We have to build the simple GCN layers-

import math
import torch
from torch.nn.parameter import Parameter
from torch.nn.modules.module import Module

class GraphConvolution(Module):
    """
    Simple GCN layer, 
    """
   def __init__(self, in_features, out_features, bias=True):
        super(GraphConvolution, self).__init__()
        self.in_features = in_features
        self.out_features = out_features
        self.weight = Parameter(torch.FloatTensor(in_features, out_features))
        if bias:
            self.bias = Parameter(torch.FloatTensor(out_features))
        else:
            self.register_parameter('bias', None)
        self.reset_parameters()

    def reset_parameters(self):
        stdv = 1. / math.sqrt(self.weight.size(1))
        self.weight.data.uniform_(-stdv, stdv)
        if self.bias is not None:
            self.bias.data.uniform_(-stdv, stdv)
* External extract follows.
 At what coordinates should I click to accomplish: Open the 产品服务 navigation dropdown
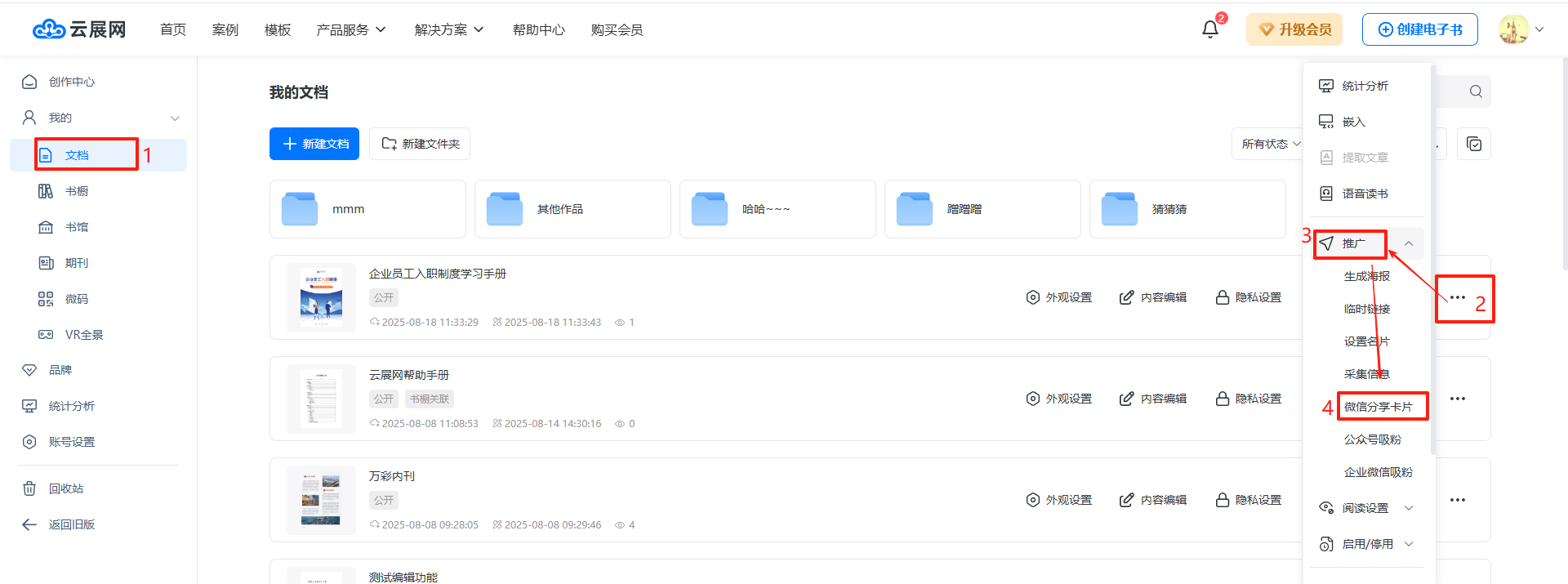point(351,30)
    def forward(self, input, adj):
        support = torch.mm(input, self.weight)
        output = torch.spmm(adj, support)
        if self.bias is not None:
            return output + self.bias
        else:
            return output

    def __repr__(self):
        return self.__class__.__name__ + ' (' \
               + str(self.in_features) + ' -> ' \
               + str(self.out_features) + ')'

GCN model.py-

#model
import torch.nn as nn
import torch.nn.functional as F
class GCN(nn.Module):
    def __init__(self, nfeat, nhid, nclass, dropout):
        super(GCN, self).__init__()

        self.gc1 = GraphConvolution(nfeat, nhid)
        self.gc2 = GraphConvolution(nhid, nclass)
        self.dropout = dropout
   def forward(self, x, adj):
        x = F.relu(self.gc1(x, adj))
        x = F.dropout(x, self.dropout, training=self.training)
        x = self.gc2(x, adj)
        return F.log_softmax(x, dim=1)

After implementation of GCN model -We have to declare the hyperparameter and,for training we used Adam-Optimizer and calculating the Accuracy and loss for every epochs. and while testing ,for test result we are printing the loss and Accuracy.For full code plz visit Github. We used GCN in MolGAN Model to deal with graph data while molecular generation.